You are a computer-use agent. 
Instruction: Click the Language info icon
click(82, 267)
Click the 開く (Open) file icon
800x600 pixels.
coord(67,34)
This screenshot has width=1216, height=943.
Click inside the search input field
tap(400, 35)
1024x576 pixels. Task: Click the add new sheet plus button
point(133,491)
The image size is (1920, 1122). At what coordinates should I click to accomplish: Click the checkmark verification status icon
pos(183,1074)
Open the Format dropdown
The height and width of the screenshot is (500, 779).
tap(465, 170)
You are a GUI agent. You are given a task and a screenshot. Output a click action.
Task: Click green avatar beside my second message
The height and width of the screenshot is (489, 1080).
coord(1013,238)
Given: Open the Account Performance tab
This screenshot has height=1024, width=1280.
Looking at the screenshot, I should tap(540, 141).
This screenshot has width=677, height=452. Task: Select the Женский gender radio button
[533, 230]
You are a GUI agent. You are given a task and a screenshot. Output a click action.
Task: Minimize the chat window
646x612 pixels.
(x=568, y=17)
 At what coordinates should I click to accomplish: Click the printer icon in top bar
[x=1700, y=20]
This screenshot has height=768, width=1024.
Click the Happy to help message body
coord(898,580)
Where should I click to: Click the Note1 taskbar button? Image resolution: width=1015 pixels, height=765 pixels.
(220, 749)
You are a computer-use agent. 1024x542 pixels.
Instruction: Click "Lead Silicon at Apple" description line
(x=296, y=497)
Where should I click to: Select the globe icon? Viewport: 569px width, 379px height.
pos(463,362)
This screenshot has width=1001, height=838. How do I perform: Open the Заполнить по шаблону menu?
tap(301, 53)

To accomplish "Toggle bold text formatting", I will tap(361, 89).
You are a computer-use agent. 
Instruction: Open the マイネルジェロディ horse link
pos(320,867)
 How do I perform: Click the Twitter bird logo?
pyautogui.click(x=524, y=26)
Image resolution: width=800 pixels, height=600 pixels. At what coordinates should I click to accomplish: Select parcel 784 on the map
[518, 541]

★ ★ ★ ★

• _Task requirements_
Return all of the material above word for word, with nothing changed.

• _Final result_
You are a computer-use agent. 
Instruction: Click the Language info icon
click(82, 267)
Click the 開く (Open) file icon
800x600 pixels.
coord(67,34)
This screenshot has width=1216, height=943.
Click inside the search input field
tap(400, 35)
1024x576 pixels. Task: Click the add new sheet plus button
point(133,491)
The image size is (1920, 1122). At what coordinates should I click to accomplish: Click the checkmark verification status icon
pos(183,1074)
Open the Format dropdown
The height and width of the screenshot is (500, 779).
tap(465, 170)
You are a GUI agent. You are given a task and a screenshot. Output a click action.
Task: Click green avatar beside my second message
The height and width of the screenshot is (489, 1080).
coord(1013,238)
Given: Open the Account Performance tab
This screenshot has height=1024, width=1280.
Looking at the screenshot, I should tap(540, 141).
This screenshot has width=677, height=452. Task: Select the Женский gender radio button
[533, 230]
You are a GUI agent. You are given a task and a screenshot. Output a click action.
Task: Minimize the chat window
646x612 pixels.
(x=568, y=17)
 At what coordinates should I click to accomplish: Click the printer icon in top bar
[x=1700, y=20]
This screenshot has height=768, width=1024.
Click the Happy to help message body
coord(898,580)
Where should I click to: Click the Note1 taskbar button? Image resolution: width=1015 pixels, height=765 pixels.
(220, 749)
You are a computer-use agent. 1024x542 pixels.
Instruction: Click "Lead Silicon at Apple" description line
(x=296, y=497)
Where should I click to: Select the globe icon? Viewport: 569px width, 379px height.
pos(463,362)
This screenshot has width=1001, height=838. How do I perform: Open the Заполнить по шаблону menu?
tap(301, 53)

To accomplish "Toggle bold text formatting", I will tap(361, 89).
You are a computer-use agent. 
Instruction: Open the マイネルジェロディ horse link
pos(320,867)
 How do I perform: Click the Twitter bird logo?
pyautogui.click(x=524, y=26)
Image resolution: width=800 pixels, height=600 pixels. At what coordinates should I click to accomplish: Select parcel 784 on the map
[518, 541]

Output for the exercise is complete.